Include items that a reader might want to explore further — tools, libraries, articles, people's work, specs, or projects that played a meaningful role in the post. This is a curated list, not an exhaustive index. Skip anything that was only mentioned in passing or that everyone already knows how to find. Aim for 3-8 items; if the post only has 1-2, skip the section entirely.

5.5. Process Media Files

Only run this step if the user requested images (provided files, web search, or AI generation) and media_dir is configured.

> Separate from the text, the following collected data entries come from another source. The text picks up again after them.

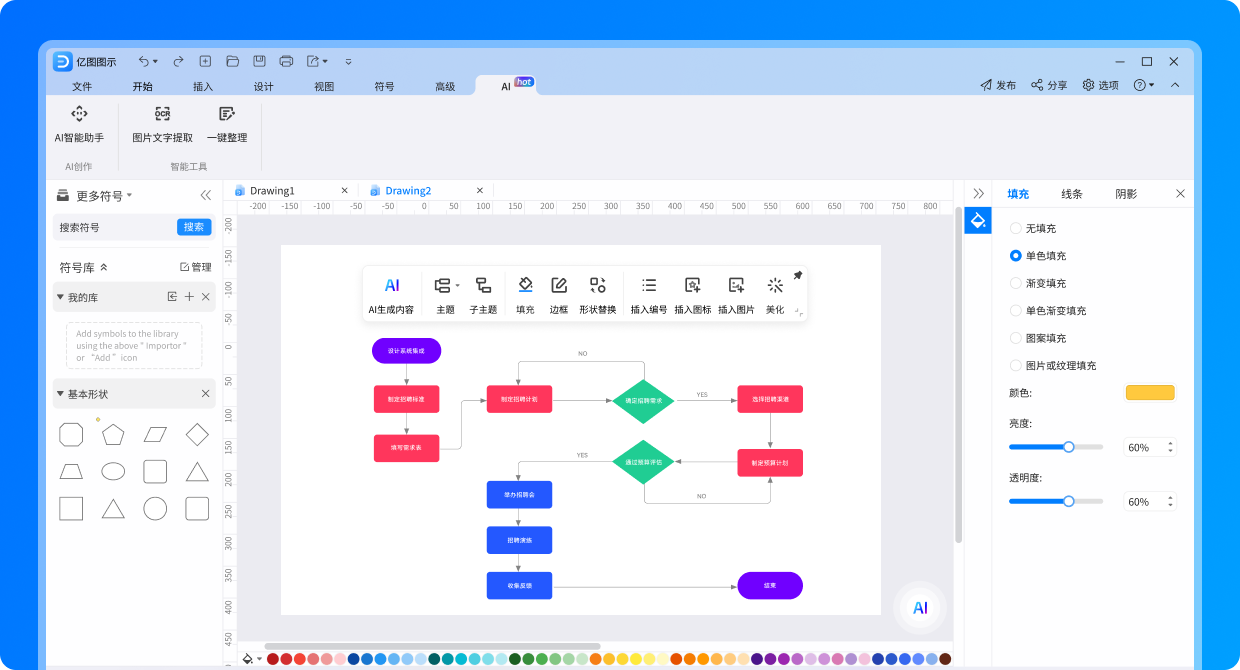Click the circular AI button on canvas

[918, 607]
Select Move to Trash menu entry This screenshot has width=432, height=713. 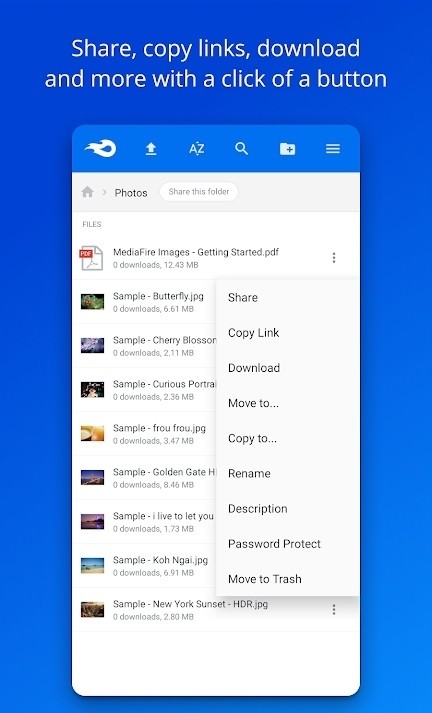click(265, 579)
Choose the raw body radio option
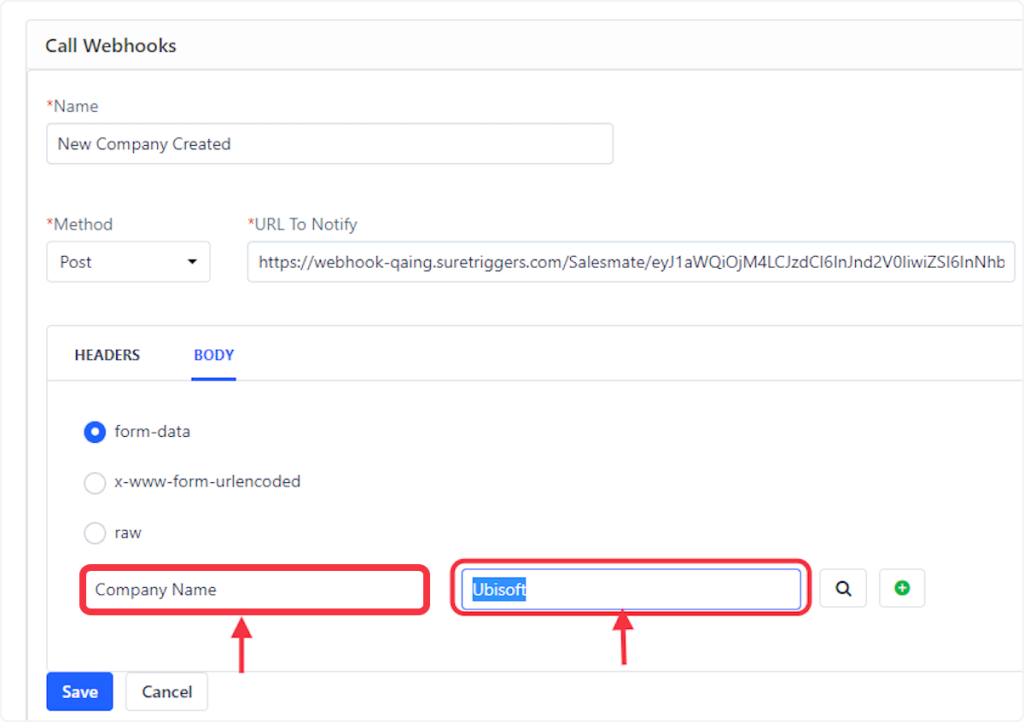This screenshot has width=1024, height=722. 95,533
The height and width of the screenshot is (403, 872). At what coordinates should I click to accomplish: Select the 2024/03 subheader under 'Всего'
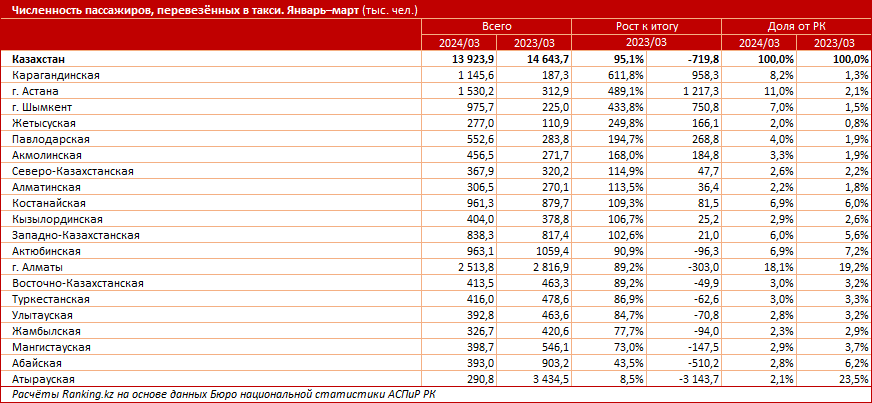[459, 44]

  1. Ensure media directory exists: mkdir -p <content_root>/<media_dir>
  2. Copy local files: For each user-provided local file, copy it to the media dir. Rename generic filenames (like IMG_4523.png, Screenshot 2025-01-15.png) to descriptive kebab-case names based on the image content or context.
  3. Download remote images: For each URL collected during writing, download with curl -L -o <media_dir>/<descriptive-filename> <url>
  4. Update image references: Ensure all image references in the post point to the correct relative paths using wikilink syntax: ![[filename.png|alt text]]
  5. Summarize: Tell the user what was processed — files copied, images downloaded, references updated.

6. Save the File

  • Generate a filename from the title: lowercase, hyphens for spaces, no special characters (e.g., my-first-post.md)
  • Write to <content_root>/<target_subdirectory>/<filename>.md
  • Tell the user the file path

7. Handle Git Workflow

Based on the git_workflow config setting:

  • ask: Use AskUserQuestion — "Would you like to commit and push this post?" with options: Yes (commit + push), Commit only (no push), No (skip git)
  • auto: Automatically git add, git commit -m "Add post: <title>", and git push
  • manual: Tell the user the file has been written and they can commit when ready

When committing, git add both the post file and any media files added to the media directory.

Only do git operations if the content is in a git repository.